2015年3月6日金曜日

モザイク模様





僕は建物のイメージデザインを考える時に
コンセプトというものを重要視しています。

じっくりと色々な角度から検証し、
コンセプトの核となるキーワードを探します。

たとえば1週間ほど前に竣工した集合住宅、
「扇町公園プライマリーワン」
こちらの建物のキーワードは「モザイク」
計画地の周辺は文字通り、庶民的なエリアも
高感度な人々が集まるエリアも
背中合わせになったり、複雑に入り乱れていたり。。
「モザイク模様」なのです。
そのイメージを建物で表現するとどうなるのか、
どんなプロセスでデザインしたらよいか悩みました。

ここに1枚の写真があります。
ランダムに穴が開いたスチールのパネルに
イタリアのパープル色の特殊なメタリック塗装を施してあります。
よく見ると、その大きさも形も異なる開口部の向こうには
これまた、異なる素材、カタチ、色あいのマテリアルが
並んでいます。
カメラマンが僕のコンセプトをよく理解して撮影してくれた写真ですが、
言いたいことをよく表現してくれている1枚だと思います。
ここで表現したかったこと、それは色々な層の人々が
一つの建物で生活をされるのですが、
人々は一見バラバラに見えるようでいて、何かまとまっているというか
建物がやさしく包み込んで、それぞれのライフスタイルに良い影響を
与えるといったらいいのでしょうか。
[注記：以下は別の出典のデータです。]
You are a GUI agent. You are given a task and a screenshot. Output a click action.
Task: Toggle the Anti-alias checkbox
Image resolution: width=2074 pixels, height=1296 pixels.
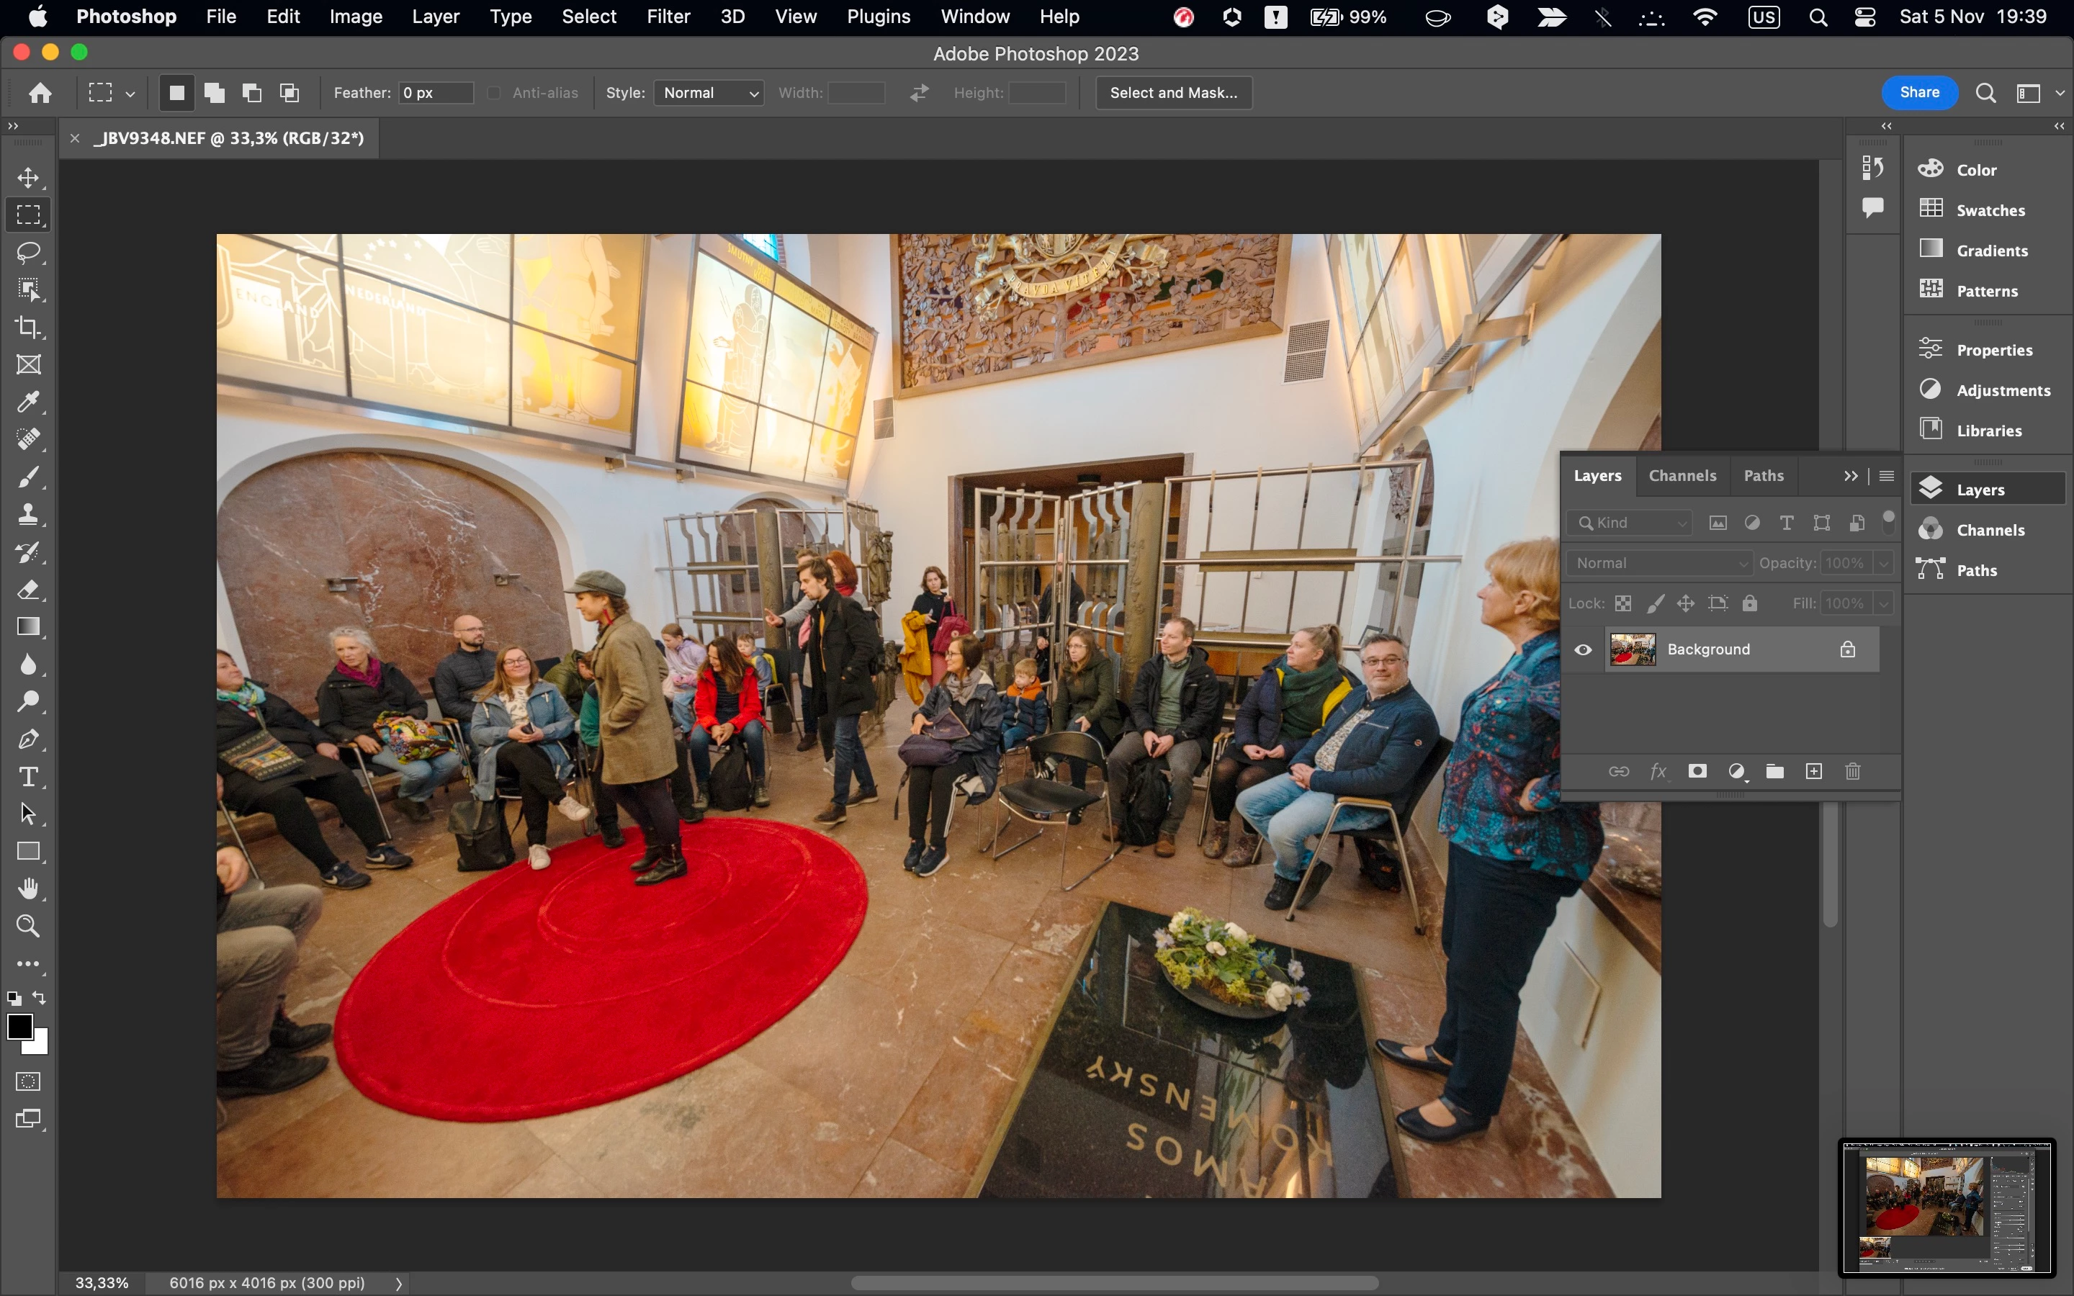click(x=495, y=93)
。
「特別な存在感」というべきか、そのような目に見えぬ力を
内包している建物を計画したということです。



















先ほどの開口部に映り込むそれぞれのマテリアルは
実は下の複数の写真に表現されている素材なのです。
































































































複雑な素材や質感、色合いなどを使いながら
互いに喧嘩しないで、むしろ刺激しあって
いい影響を与えていく。。。
それがモザイクなのではないでしょうか。。。

このガラスタイルのように、ここで生活をスタートされる方々が
ライフスタイルも含め美しく輝いて欲しいと願うばかりです。